To boldly make comedy where there was no comedy before

Inoculate yourselves, because free comedy is spreading in pubs west of downtown like a sniffle through a kindergarten.

The Gas Pump, located at 10166 114 Street, is the latest establishment to offer a slate of comedians on a night which is traditionally slow in the hospitality industry – Mondays at 9:30 p.m., fitting nicely between Sundays at The Druid on Jasper Avenue and Tuesdays at Ceili’s on 104 Avenue.

This past Monday was the first night for comedy at The Gas Pump, and many of the comics cracked jokes about the fact the bar is more typically known as, shall we say, a good place to meet people.

“It’s great to be on a stage where I’m pretty sure someone’s been raped before,” David Dempsey quipped, the stage he was referring to being The Gas Pump’s colourfully lit dance floor.

The format, where there’s a master of ceremonies who introduces a string of local comedians who perform five-minute sets, followed by a headliner who performs for longer, is similar to Ceili’s. This isn’t surprising because the organizers of the show at The Gas Pump are the same two guys who run the show at Ceili’s – local comedians Ryan Paterson and Jordan Chyzowski.
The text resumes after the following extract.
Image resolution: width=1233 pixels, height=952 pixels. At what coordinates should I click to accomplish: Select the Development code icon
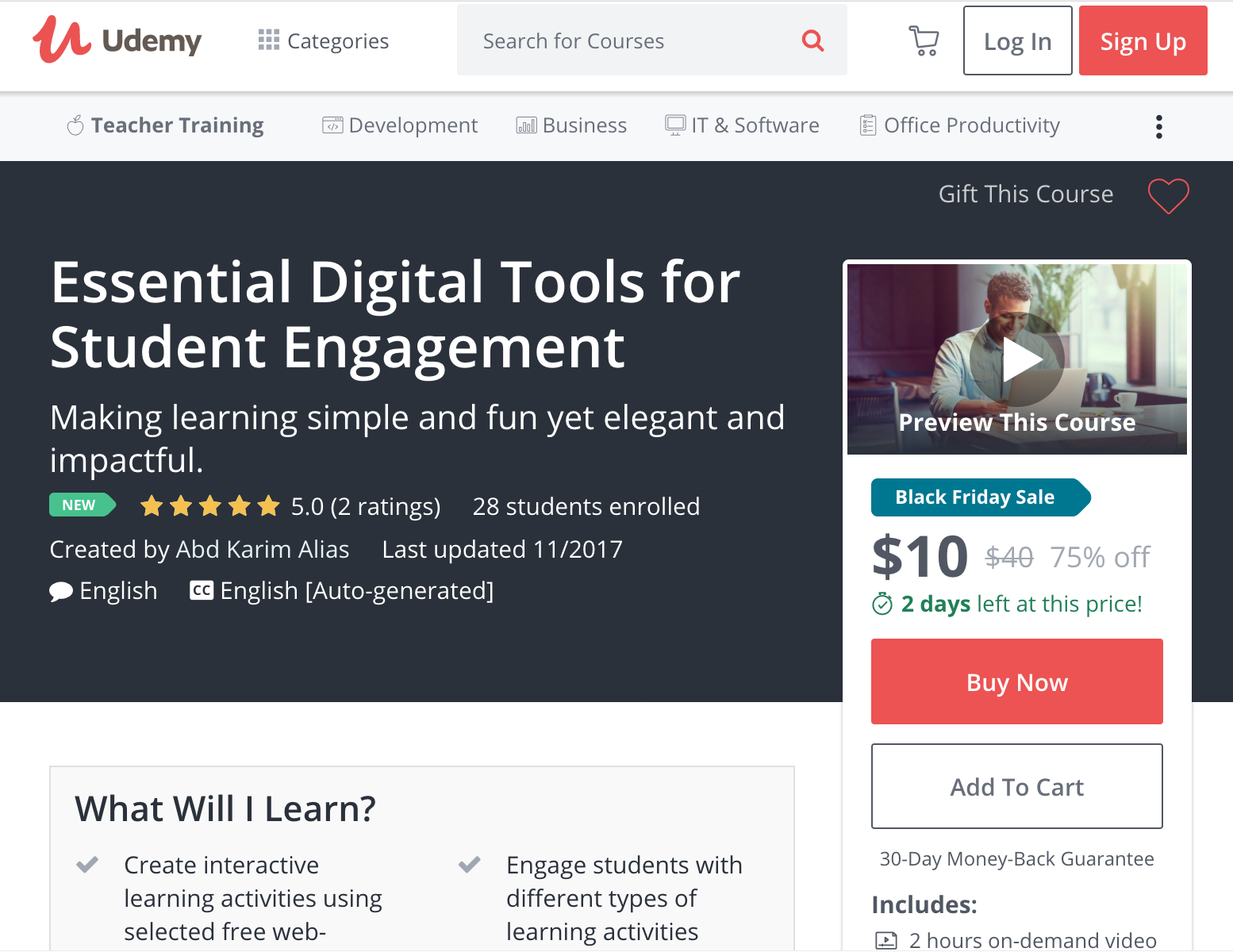pyautogui.click(x=333, y=125)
“There’s somewhat of a void on Monday nights for an open mike night,” explains Paterson, about why they launched another show only a few blocks away from Ceili’s.

By starting the show at 9:30, Paterson says the performers can hit the stage for paid gigs at The Comic Strip at 8 p.m. and still make it for a quick set at The Gas Pump. They don’t get paid (except for the MC and the headliner), but that’s OK because it gives them the freedom to experiment with new material or work out the kinks in their acts.

As for Ceili’s, Paterson and Chyzowski say, they’re fine with it.

“Ceili’s has an established audience for their comedy night,” Paterson says. “This is a different crowd.”

The crowd for the first night wasn’t particularly large, but bar manager Sarah Ireland is pleased. The customers laughed, and more importantly, ate baskets of cheap wings and drank $4.50 pints of Budweiser.

Ireland says the important thing was the number of new faces she saw who wouldn’t be at The Gas Pump on a regular Friday or Saturday night.

“We’re a nightclub 10 hours a week but we’re open 80 hours a week,” Ireland explains. “We’re very happy with the turnout. I can tell this is going to do well.”

Mike Dambra, the evening’s MC, also knows a good night when he sees one. The New Yorker has performed at all kinds of small-town bars who’ve brought him in for a “comedy night” where the audience wasn’t exactly receptive to the break from AC/DC songs.

“If it gets ugly, it gets ugly. That’s why they called me. They knew I could handle it,” says Dambra, displaying typical New York modesty.

But New York isn’t where his toughest shows have been. That honour goes to Wetaskiwin.

“They used to tap the pool cues because they shut down the pool table for the show. When they tapped the cues, that’s when you knew they were coming for you!”

While one might think that with so many free comedy nights in the city, Edmonton audiences might pass on paying cover charges at established comedy clubs, Paterson and Chyzowski are skeptical. The comedy clubs always put on better shows, they say. They have better sound systems, and the sight lines are never obstructed.

“They have more money to put into shows,”Chyzowski says.